Exercise aim: Search the records for the string "computer", then copy each line that has it.

Records supplied:
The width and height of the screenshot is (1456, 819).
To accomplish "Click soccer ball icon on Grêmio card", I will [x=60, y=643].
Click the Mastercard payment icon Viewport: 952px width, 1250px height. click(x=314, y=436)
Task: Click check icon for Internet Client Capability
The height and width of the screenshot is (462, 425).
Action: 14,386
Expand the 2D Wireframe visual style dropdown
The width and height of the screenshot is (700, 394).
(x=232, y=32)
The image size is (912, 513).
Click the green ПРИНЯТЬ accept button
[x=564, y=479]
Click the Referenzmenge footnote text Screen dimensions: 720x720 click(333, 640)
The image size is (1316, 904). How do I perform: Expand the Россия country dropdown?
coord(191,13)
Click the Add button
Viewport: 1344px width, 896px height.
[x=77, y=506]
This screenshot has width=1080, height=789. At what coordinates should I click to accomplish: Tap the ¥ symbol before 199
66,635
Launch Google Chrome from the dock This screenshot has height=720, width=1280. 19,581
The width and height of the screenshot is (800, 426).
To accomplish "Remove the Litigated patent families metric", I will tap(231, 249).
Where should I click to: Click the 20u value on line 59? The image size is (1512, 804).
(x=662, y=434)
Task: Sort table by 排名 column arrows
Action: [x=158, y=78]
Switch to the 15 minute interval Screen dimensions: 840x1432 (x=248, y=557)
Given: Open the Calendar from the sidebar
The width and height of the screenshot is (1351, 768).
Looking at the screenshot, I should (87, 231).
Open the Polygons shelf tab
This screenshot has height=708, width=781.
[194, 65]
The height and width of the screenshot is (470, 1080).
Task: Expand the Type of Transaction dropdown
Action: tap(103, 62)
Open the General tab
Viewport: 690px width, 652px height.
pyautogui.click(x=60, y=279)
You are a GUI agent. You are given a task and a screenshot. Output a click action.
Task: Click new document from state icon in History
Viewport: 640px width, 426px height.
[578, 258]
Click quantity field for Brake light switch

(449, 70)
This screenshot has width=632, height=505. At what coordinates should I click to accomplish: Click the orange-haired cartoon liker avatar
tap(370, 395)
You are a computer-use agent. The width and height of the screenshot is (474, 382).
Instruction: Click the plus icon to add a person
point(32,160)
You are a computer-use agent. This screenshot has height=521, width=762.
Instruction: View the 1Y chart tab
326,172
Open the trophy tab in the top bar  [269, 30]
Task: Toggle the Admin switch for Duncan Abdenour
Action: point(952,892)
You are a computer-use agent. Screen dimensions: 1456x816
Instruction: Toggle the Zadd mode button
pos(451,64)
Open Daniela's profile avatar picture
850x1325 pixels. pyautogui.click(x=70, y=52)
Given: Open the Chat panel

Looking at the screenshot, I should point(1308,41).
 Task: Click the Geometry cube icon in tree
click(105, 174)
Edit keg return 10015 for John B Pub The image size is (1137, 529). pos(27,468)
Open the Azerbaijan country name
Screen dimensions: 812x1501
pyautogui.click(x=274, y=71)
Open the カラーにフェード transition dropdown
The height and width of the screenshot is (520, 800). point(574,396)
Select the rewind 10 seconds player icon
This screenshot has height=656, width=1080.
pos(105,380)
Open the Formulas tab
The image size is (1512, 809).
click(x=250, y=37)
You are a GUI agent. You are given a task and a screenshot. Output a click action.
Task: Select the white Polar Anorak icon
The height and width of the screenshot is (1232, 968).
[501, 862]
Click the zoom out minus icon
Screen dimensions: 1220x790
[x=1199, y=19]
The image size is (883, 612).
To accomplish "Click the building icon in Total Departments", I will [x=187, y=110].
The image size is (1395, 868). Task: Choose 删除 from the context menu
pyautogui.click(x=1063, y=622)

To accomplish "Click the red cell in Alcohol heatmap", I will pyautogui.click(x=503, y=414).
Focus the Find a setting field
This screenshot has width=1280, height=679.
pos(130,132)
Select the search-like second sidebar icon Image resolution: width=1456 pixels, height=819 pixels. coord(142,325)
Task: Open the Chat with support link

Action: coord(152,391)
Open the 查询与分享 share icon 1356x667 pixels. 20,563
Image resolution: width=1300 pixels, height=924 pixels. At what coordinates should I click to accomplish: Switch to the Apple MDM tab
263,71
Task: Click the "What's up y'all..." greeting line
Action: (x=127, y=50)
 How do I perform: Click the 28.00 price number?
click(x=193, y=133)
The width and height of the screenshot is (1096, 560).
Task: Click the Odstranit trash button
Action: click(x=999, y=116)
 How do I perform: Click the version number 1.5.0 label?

Exercise output:
You are a computer-use agent. The width and height of the screenshot is (474, 382).
You are a computer-use agent. This screenshot has height=521, width=762.
You are a computer-use agent. Screen dimensions: 1456x816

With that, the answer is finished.